Remo has followed in the footsteps of all the other Goan celebrities who reached the pinnacle of success in their respective fields - Mario Miranda, Charles Corea, Frank Simoes and Wendell Rodricks amongst others. Like the other Goan greats Remo is more than just a music star - he was also a cultural ambassador for Goa, and perhaps still is in spite of the fact that he is now a Portuguese citizen.

His autobiography ‘Remo’ is very well written. I loved his style of writing. Not surprising for a song writer - Remo always had a way with words. This is really about his life, although I would have been happier to know a little bit more about his music and his creativity. The triggers and sources for his music and how he went about becoming a songwriter and musician.

Remo starts with his early life. Not very different from the upper class Goan, Remo says his first language was Portuguese and then he confesses to knowing a little Konkani the language of the state. Not unusual for the average upper class Goan. The Portuguese silently instilled in the population that Portuguese was for the upper class and Konkani for the masses. He also confesses that he was not really aware of India, another common trait amongst upper class Goans of that day.

While he stresses that his family was educated rather than wealthy, there is little doubt that Remo was born with the proverbial silver spoon in his mouth. A dad who bought him his first guitar. And when he lost his guitar during his European travels a dad would send him a new guitar from India.

Remo has been quite honest and candid about the story of his life. Some of the sexual encounters which the book is generously sprinkled with almost read like a Mills and Boon novel. Not many people might have shared their most intimate moments and fantasies. Whether it is Remo as a young child being attracted to his neighbours bathing in the open and him watching their nipples in fascination, or the many other sexual encounters that appear at regular intervals in the book, like when he struggles to unclasp a woman’s bra.

The book in many ways is a good documentary on life in general in the 60s. The hippie revolution had far reaching effects on young people all around the world and it reached India as well. In many ways Goa might well have been the epicentre of this revolution. Not surprisingly, drugs and rock & roll was deeply entrenched in the young person’s psyche since this formed some sort of core for the hippie way of life.

Remo goes into some detail in his musical evolution with the various bands he formed. There was a certain indignity around music and bands in the 60s and 70s and I think this is reflected as well in the book. Like all fathers his father admonishes him for choosing to make life as a musician rather than as an architect which he had qualified himself to be. For a parent in the 60s and 70s to have a child who wanted to be a musician was not considered exactly ambitious. Also, bands were in many ways the low life. It is only now that there is an air of respectability around musicians.
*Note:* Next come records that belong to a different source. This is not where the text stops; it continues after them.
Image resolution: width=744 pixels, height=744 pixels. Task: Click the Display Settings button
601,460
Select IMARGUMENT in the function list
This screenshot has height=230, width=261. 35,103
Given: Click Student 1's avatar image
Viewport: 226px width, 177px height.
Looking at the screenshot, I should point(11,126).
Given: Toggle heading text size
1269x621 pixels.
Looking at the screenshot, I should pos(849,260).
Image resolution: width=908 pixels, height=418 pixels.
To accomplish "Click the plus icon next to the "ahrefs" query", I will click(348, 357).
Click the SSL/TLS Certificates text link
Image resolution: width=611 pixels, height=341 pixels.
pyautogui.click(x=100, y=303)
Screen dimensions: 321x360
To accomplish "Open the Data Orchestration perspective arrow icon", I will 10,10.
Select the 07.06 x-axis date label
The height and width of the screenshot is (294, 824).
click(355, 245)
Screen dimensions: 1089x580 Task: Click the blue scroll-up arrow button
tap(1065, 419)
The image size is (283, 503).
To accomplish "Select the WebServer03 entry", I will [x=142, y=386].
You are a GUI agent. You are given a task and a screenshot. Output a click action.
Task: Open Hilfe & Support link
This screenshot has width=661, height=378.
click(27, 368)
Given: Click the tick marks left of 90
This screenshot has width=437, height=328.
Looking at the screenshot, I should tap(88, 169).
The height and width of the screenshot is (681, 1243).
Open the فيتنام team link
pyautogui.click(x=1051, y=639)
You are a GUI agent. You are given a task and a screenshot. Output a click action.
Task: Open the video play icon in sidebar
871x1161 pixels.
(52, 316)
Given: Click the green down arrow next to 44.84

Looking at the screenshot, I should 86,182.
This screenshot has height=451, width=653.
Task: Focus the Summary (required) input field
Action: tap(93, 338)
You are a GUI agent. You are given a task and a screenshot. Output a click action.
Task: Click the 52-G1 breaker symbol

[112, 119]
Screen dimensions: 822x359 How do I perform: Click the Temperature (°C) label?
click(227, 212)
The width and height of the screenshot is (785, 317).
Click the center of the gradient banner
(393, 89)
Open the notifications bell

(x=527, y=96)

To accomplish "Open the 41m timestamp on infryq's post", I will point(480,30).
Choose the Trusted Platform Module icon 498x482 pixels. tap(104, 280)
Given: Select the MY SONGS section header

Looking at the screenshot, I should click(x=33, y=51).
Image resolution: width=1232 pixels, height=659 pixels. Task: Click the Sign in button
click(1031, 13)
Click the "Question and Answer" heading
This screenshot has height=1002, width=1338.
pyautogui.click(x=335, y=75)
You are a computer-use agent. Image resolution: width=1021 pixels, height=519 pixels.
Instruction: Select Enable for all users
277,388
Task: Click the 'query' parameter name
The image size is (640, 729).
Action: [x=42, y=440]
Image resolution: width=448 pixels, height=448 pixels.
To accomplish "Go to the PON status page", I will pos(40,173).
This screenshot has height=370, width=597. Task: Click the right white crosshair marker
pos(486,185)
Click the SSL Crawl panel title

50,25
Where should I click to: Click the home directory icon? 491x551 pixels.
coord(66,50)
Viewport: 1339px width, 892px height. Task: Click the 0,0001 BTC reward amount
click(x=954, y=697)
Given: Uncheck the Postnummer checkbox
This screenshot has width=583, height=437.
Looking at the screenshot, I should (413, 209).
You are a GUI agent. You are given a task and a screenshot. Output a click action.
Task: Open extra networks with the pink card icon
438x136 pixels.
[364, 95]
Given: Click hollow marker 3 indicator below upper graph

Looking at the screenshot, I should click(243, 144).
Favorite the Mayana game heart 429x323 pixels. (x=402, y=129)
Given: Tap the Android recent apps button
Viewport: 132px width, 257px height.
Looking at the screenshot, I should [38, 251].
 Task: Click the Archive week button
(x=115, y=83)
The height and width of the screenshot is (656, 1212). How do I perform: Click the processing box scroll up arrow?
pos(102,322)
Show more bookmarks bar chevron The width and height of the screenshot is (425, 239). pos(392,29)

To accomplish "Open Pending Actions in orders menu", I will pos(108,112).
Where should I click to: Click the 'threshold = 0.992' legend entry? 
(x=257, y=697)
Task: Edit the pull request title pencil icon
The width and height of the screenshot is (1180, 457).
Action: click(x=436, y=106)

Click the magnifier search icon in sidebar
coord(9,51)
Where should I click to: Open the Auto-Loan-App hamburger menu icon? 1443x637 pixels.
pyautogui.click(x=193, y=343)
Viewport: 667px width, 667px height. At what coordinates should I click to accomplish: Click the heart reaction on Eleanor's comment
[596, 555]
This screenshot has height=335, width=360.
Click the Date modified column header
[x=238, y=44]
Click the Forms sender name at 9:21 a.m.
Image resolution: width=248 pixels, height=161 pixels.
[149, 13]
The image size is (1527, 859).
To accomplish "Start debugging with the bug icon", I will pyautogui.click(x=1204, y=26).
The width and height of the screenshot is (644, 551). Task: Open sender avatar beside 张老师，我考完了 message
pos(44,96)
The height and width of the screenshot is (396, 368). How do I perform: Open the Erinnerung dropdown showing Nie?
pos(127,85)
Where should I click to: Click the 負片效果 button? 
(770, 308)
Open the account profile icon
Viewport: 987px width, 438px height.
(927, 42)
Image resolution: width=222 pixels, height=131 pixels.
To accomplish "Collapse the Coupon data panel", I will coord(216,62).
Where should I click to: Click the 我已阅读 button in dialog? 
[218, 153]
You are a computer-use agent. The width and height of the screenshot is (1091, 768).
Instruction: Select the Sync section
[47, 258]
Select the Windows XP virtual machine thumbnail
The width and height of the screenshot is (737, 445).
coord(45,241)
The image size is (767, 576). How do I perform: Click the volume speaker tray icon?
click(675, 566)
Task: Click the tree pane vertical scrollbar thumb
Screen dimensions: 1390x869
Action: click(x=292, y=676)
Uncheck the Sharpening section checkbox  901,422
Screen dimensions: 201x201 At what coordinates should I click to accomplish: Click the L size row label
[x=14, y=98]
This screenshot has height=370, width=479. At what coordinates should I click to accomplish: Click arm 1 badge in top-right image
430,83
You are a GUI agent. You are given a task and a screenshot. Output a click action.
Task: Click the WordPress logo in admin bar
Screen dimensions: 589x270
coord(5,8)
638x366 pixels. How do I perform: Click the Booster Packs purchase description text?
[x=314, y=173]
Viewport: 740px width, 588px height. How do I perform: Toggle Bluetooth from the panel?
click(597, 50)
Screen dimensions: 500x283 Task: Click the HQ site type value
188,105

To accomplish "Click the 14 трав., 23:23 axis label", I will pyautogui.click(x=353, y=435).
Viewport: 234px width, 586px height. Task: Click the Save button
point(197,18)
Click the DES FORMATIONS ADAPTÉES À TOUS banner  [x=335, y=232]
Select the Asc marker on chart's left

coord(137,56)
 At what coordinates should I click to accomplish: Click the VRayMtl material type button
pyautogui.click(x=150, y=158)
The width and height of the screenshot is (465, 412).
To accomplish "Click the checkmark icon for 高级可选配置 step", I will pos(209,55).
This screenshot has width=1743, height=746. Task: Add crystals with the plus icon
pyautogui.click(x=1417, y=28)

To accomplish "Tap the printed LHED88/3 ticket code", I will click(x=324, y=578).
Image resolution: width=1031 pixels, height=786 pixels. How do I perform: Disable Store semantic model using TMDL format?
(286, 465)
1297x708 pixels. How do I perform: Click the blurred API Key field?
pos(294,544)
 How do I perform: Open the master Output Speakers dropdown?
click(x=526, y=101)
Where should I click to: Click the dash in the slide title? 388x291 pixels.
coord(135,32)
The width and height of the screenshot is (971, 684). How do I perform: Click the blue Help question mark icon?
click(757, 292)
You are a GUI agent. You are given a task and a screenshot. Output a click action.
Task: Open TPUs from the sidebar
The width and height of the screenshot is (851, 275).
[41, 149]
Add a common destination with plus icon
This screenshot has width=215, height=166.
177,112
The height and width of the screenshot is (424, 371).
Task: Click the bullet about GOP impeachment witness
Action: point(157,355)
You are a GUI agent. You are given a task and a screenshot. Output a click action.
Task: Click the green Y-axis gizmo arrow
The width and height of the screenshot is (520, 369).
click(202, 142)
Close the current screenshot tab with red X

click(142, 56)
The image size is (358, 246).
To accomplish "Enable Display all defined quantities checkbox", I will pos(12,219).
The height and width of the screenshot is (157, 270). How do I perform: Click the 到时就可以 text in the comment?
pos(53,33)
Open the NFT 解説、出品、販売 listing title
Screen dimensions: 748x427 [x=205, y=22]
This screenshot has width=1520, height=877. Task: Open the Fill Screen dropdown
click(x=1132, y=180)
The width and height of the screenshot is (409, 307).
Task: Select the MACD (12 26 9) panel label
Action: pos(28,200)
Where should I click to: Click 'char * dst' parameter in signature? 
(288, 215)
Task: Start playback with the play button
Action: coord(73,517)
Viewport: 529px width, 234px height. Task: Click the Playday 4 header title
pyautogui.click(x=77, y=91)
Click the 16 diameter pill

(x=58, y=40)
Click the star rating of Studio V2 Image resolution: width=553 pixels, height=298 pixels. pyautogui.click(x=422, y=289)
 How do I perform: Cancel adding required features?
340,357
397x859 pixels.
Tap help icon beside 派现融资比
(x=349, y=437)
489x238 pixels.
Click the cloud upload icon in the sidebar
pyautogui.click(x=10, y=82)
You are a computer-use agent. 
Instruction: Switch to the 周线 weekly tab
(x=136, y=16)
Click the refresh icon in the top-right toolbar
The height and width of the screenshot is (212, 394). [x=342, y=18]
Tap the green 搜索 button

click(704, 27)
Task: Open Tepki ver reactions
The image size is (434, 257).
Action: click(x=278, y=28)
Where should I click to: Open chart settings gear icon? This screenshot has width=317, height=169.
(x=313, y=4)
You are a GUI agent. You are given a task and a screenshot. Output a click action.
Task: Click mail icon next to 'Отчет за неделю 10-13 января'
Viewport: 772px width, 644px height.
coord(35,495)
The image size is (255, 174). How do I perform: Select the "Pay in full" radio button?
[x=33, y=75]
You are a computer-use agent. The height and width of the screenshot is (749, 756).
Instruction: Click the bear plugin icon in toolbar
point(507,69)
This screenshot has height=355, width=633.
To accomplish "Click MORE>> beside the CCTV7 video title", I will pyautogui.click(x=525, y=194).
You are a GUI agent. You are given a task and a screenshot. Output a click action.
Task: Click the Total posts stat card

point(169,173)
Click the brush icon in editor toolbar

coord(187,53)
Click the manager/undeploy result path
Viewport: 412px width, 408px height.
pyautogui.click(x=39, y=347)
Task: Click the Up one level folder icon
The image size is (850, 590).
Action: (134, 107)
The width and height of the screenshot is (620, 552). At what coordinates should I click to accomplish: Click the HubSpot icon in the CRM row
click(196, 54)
Remo seems to have topped off his musical career in India when he made his entry into Bollywood. In many ways, because most music in India is music related to films, (there is almost an umbilical cord between the movies and music) even today reaching the top of one’s musical career is to do the music for a Bollywood film unlike in the West where music survives on its own as an art form.

The book takes us through Remo’s travels around the world and especially Europe and North Africa including countries like Tunisia. At the time that Remo travelled in the 70s it was certainly unusual for an Indian to have been so widely travelled. Travel is such a profound experience that changes most people, and it seems to have enriched Remo’s life as well. Moving from country to country and doing the odd gig here and there.

His hectic life may have taken a toll on his overall well-being as well. Later in the book he confesses to even having seen a psychiatrist while being married to Michelé.

The book ends with his life in Porto. Like many other Goans going back to Portugal always has seemed like a deferred dream. But many like Remo have made it a reality. The books ends with his life post his divorce with Michele and the new love of his life Zenia to whom he dedicates his autobiography.

Drugs, sex, music, women are a common theme in the lives of most rock stars and Remo’s book has plenty of these as well. I am quite glad he took the trouble to document his life. After all Remo was one of the highest paid music stars in the country, and it is interesting to know the life of any star, their trials and tribulations.

All in all, a very good read. I would recommend that everyone who knows Remo or even those who don’t know him must read it. Not many Indian celebrities have documented their lives as honestly and candidly as Remo has done.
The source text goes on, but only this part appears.